当時の自分は、それを法人営業改革の資料として作っていた。
営業の動き方を変える。
顧客対応を改善する。
提案力を高める。
属人的な営業を組織化する。
収益を見えるようにする。
たぶん、そういう資料だった。
でも、2026年のいま、Decision Stackの観点から読み返すと、少し違って見える。
これは営業改革の資料ではなかったのかもしれない。
むしろ、法人顧客に向き合う組織が、顧客の声をどう受け取り、どう解釈し、どこで止まり、どこで実行し、その結果をどう記憶するか、という資料だった。
当時は、それをSFAやCRMと呼んでいた。
いまなら、それはDecision Stackと呼べる。
営業改革ではなく、意思決定の問題だった
資料の中では、施策が大きく三つに分かれている。
意識改革系施策。
営業活動系施策。
収益管理系施策。
意識改革系には、危機意識醸成、顧客満足度調査、将来ビジョンの策定、実績ベースの評価制度などがある。

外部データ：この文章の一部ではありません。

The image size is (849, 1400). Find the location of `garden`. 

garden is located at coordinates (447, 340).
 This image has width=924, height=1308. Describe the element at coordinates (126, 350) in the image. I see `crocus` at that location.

営業活動系には、営業ツールの整備、ステージチェックミーティング、個社別戦略策定、管理ツールの整備などがある。
収益管理系には、工程別・商品別収支の管理、タイムレポートによる個人別採算管理などがある。
いかにも2000年代前半の改革資料だ。
強い言葉が多い。
危機感を持て。
変われ。
実績で評価する。
収支を見える化する。
いま読むと、少し息苦しさもある。
でも、その奥にあった問いは、今でもほとんど古びていない。
顧客は何に困っているのか。
営業はそれを理解しているのか。
導入後の不安は誰が拾っているのか。
障害が起きた時、誰が判断しているのか。
現場で起きたことは、次の提案に戻っているのか。
優秀な営業の勘は、組織の知識になっているのか。
つまり、問題は営業担当者の能力だけではなかった。
組織の中で、意味が生成されていなかった。
解釈が分岐していなかった。
信頼できる判断条件がなかった。
止まるべき場面で止まれていなかった。
実行結果が、組織の記憶に戻っていなかった。
それは、Decision Stackの問いそのものだった。
顧客の声は、意味になる前に消えていた
ヒアリング調査の資料も残っている。
そこには、顧客のかなり生々しい声が書かれている。
提案の頻度が少ない。
見積りが遅い。
サービス料金や機能概要だけの説明で、他社とどう違うのかがわからない。
課題のヒアリングではなく、機能説明に終始している。
業界ニーズや業界課題を把握した上での具体的な提案が欲しい。
問題として感じている点を開示しても、それについての改善提案がない。
かなり厳しい。
でも、これは単に「営業が弱い」という話ではない。
顧客の中には、まだ言葉になりきっていない不安や期待がある。
それを拾うのが営業の役割だった。
ただし、拾っただけでは足りない。
顧客の声は、意味にしなければ消えてしまう。
「見積りが遅い」という声は、単なる不満ではない。
その裏には、意思決定のリードタイム、社内稟議、競合比較、導入リスクへの不安がある。
「機能説明ばかり」という声は、単なる説明不足ではない。
その裏には、顧客が自社の課題をどう言語化すればよいかわからない、という問題がある。
「他社との違いがわからない」という声は、単なる競合比較ではない。
その裏には、自分たちが何を基準に選べばいいのか、顧客側にも判断軸がないということがある。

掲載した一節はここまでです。